Namibians protest over Zimbabwean engineers

Namibians protest over Zimbabwean engineers
Published: 24 August 2017
AT least 29 Zimbabwean architects and quantity surveyors were exempted from registering with the Namibia Architects and Quantity Surveyors' Council, courting the ire of Namibians who felt the Zimbabweans received preferential treatment.

A cross section of Namibians are blaming their government for giving special treatment to Zimbabwean engineers while disregarding unemployed local engineers, quantity surveyors and architects.

Last week, the Engineering Professional Association submitted over 300 resumes of Namibian architects and quantity surveyors, who are unemployed, retrenched or misemployed, to the Ministry of Works and Transport.

The Namibian Society of Engineers argued that the expired memorandum of understanding (MoU) between Namibia and Zimbabwe should not be renewed because it had failed in its primary objective of skills transfer from seconded professionals to locals without even producing a single success story of the intended goals.

Zimbabwe and Namibia signed MoU in 2012 aimed at boosting local technical capacity through in-service training and mentorship recognisable by local professional bodies such that the trainees are eligible for registration as full professionals in future.

However, Namibia's Minister of Information and Communication Technology, Tjekero Tweya on Tuesday called for peace and urged his countrymen to desist from exhibiting xenophobic tendencies.

"We urge calm and trust that when the ministry, in conjunction with the Namibia Council of Architects and Quantity Surveyors (perhaps with the Engineering Council of Namibia), calls for a dialogue, there will be a date set aside, that those aggrieved can come out and contribute to the resolution of the matter for the long run," he said in a statement.

"As the economy mends, the truth is that many public contracts are put on hold until the authorities advise us otherwise.
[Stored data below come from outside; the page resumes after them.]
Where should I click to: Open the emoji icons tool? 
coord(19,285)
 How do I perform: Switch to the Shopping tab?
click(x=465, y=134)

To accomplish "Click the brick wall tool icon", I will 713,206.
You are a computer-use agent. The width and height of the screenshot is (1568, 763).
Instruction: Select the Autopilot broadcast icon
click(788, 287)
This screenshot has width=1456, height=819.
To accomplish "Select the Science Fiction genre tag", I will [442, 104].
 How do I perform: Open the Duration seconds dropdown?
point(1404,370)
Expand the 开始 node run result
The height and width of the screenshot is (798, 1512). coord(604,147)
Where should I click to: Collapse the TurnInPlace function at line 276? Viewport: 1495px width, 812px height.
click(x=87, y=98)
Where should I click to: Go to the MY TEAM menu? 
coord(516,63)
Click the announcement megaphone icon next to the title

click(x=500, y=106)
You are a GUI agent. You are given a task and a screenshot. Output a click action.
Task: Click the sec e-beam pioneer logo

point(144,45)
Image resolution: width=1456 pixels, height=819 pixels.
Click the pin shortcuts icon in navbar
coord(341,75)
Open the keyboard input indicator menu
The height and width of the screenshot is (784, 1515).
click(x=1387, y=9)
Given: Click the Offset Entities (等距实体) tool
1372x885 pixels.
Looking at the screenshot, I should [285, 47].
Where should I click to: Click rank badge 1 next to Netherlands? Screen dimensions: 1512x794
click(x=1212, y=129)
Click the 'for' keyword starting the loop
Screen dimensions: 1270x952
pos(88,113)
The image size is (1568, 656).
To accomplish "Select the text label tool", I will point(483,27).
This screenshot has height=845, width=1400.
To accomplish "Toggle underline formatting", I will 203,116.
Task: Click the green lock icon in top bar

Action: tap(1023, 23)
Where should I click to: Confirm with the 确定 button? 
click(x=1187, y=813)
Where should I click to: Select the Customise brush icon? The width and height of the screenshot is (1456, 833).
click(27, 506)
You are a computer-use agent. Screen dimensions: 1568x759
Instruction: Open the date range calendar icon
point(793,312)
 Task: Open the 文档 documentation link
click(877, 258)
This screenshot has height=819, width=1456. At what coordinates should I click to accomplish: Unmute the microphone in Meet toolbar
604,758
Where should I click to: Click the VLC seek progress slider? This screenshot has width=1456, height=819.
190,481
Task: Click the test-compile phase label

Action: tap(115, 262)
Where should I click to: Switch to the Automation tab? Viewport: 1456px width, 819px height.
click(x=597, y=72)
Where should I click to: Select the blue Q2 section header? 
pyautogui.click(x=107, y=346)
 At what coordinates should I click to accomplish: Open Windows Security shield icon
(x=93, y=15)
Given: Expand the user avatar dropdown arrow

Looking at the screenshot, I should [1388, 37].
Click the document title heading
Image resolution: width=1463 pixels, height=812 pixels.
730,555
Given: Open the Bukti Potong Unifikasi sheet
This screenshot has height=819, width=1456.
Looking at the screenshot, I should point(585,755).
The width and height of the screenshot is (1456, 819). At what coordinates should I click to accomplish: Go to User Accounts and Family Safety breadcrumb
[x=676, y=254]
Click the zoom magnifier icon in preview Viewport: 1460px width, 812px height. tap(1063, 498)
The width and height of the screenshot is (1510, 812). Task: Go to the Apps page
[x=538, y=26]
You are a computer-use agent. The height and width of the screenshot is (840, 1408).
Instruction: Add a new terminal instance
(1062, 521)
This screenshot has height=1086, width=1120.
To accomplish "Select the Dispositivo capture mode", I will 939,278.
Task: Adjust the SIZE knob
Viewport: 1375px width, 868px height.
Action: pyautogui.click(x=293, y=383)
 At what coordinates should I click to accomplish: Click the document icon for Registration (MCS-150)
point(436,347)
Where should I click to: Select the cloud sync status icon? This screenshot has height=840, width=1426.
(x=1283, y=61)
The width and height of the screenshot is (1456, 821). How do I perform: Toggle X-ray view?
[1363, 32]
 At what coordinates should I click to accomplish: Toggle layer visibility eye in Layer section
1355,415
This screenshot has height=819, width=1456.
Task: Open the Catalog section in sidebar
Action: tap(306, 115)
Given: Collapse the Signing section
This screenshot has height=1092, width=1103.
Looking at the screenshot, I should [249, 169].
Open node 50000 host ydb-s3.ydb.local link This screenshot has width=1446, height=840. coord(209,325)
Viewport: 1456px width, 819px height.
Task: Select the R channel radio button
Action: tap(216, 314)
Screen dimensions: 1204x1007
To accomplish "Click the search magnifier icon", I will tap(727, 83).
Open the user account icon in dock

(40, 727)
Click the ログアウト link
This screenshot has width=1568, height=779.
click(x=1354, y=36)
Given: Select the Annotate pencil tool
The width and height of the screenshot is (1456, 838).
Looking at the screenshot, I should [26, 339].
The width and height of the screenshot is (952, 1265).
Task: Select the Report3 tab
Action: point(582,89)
This cannot be cured by reliance on xenophobic mantra. We must train ourselves to do what others in other economies do  multi-skilling, and doing more with less," he added.

Tweya said Namibia is a product of international solidarity, and that many people from across the world would like to come to live in Namibia and build and expand the country.

"Namibians have their homes and careers all over the world. Others too should feel at home in Namibia, whilst we ensure that Namibians themselves feel at home in their own country side by side," he said.

According to the Namibia Council of Architects and Quantity Surveyors' records, 123 architects, 61 quantity surveyors, 63 architects and 85 quantity surveyors were in-training, bringing the total to 332.

Tweya indicated that of the 332, 199 were Namibian, 58 South African and 56 Zimbabwean  of whom nine are registered professionals while the others are all in-training, while 19 were Batswana, Zambian or Kenyan.

He also stated that there were 32 Namibians in training in the Ministry of Works and Transport.

A total of 22 Namibians are in Cyprus and 23 in Brazil undergoing qualifying training in architecture, quantity surveying or engineering.